Викторианцы, по словам Харбисона, воспринимали вокзалы не как архитектурные сооружения, а как вместилища некоей специфической деятельности, рискнем сказать – некоей особой формы жизни258, и эта странная неестественность, как нам кажется, объединяет их с музеями и выставками (хотя бы в качестве выставки человеческих типов и характеров). Подобно музеям и выставочным залам вокзал представляет собой гетеротопию, не только физически открывающую пути в дальние страны, но и символически обозначающую их.
Стеклянная архитектура обладает эффектом музеефикации, т. е. объективации. Лариса Никифорова, исследуя культурные (в том числе архитектурные) функции метафоры улья, показывает, как в один прекрасный момент этот воображаемый улей становится стеклянным259. Отсюда уже недалеко до стеклянных ячеек из антиутопии Евгения Замятина «Мы», которые, согласно Ямпольскому, имеют прообразы в немецкой литературе. Так, в рассказе Петера Хилле260 «Город из стекла» (ок. 1904) описан город, состоящий из стеклянных домов, причем эти дома реагируют на нравственный облик обитателей, меняя цвет261. При жизни одного поколения образ стеклянного жилища изменил свое содержание: если у Хилле он был метафорой нравственной чистоты и самосовершенствования, то ко времени Замятина (т. е. ко времени начала практического строительства из металла и стекла) он приобрел смысл надзора и наказания. Здесь интересно не то, что логический круг замкнулся и образ стеклянного дома вернулся к своему первоисточнику, к Паноптикону Джереми Бентама, а то, что связанные с прозрачностью дисциплинарные ассоциации на какое-то время утратили актуальность.

> **ИСХОДНЫЕ ДАННЫЕ**:
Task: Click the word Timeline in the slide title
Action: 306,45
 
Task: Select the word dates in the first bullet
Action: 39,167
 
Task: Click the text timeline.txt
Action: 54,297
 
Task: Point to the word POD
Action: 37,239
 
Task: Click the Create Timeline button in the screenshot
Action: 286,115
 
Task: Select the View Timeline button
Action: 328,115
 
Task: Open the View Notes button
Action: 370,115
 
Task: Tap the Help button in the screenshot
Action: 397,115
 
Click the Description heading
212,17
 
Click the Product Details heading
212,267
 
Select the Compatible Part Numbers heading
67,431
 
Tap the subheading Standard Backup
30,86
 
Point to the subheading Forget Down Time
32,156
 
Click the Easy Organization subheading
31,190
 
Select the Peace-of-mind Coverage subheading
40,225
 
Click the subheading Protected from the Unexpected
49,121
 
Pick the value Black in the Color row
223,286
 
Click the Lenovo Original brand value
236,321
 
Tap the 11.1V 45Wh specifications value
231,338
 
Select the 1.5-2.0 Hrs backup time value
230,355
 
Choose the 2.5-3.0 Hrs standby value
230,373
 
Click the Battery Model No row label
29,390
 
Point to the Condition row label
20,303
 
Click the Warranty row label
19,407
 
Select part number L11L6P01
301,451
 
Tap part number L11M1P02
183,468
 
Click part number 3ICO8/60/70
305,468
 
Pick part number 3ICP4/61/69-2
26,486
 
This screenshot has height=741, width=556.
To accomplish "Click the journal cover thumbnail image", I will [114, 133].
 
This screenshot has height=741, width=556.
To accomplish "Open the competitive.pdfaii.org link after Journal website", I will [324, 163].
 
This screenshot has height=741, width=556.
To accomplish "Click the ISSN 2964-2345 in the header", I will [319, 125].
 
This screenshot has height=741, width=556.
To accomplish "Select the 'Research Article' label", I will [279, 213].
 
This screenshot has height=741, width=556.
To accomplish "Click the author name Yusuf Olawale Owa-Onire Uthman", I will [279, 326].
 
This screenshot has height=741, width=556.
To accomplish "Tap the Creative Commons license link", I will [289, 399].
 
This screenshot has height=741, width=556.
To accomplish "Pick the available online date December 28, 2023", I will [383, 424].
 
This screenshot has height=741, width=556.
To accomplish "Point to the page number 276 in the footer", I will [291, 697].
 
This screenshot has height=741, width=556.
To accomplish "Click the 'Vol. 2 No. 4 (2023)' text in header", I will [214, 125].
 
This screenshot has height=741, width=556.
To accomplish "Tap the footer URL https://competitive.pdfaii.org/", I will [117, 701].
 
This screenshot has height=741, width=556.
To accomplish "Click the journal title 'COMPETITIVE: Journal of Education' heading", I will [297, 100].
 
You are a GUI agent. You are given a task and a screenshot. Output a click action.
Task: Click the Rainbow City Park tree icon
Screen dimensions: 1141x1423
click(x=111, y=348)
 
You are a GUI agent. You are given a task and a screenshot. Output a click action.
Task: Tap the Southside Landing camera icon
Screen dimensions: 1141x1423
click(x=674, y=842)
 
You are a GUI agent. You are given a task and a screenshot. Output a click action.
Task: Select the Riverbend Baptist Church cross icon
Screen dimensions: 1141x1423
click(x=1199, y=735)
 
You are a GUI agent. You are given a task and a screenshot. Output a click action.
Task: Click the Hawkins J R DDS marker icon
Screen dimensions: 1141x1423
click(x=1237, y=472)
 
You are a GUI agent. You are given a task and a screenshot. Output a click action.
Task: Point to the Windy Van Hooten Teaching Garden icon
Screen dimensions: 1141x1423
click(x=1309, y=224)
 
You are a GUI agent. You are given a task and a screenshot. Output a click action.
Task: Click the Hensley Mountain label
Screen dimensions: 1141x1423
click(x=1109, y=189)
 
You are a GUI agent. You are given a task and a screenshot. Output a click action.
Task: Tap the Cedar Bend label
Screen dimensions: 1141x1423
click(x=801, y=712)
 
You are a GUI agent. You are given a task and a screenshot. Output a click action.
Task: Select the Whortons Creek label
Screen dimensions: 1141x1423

> **ЗАДАНИЕ A**: Перечислите всех людей, названных по фамилии во фрагменте о стеклянной архитектуре.
> **ЗАДАНИЕ B**: Продолжите фрагмент о стеклянной архитектуре с того места, где он заканчивается.

> **ИТОГОВЫЙ РЕЗУЛЬТАТ A**: Харбисон, Лариса Никифорова, Евгений Замятин, Ямпольский, Петер Хилле, Джереми Бентам

> **ИТОГОВЫЙ РЕЗУЛЬТАТ B**:
Любопытно, что практически одновременно с рассказом Хилле Валерий Брюсов пишет стихотворение «К счастливым» (1904–1905), где соединяет викторианскую (и немного декадентскую) образность с модернистской, буквально распространяя Хрустальный дворец на всю планету:
Если оранжерея – пускай только в фантазии – действительно становится всемирной, то и сама земля превращается во что-то другое – то ли в музейный экспонат, то ли в экспериментальную грядку образцового хозяйства.
Оранжерея – место, где жарко и влажно, – оказывается лучшей из возможных метафор для викторианской «прокреативной» культуры, над которой вволю поиздевалась Вирджиния Вулф в «Орландо».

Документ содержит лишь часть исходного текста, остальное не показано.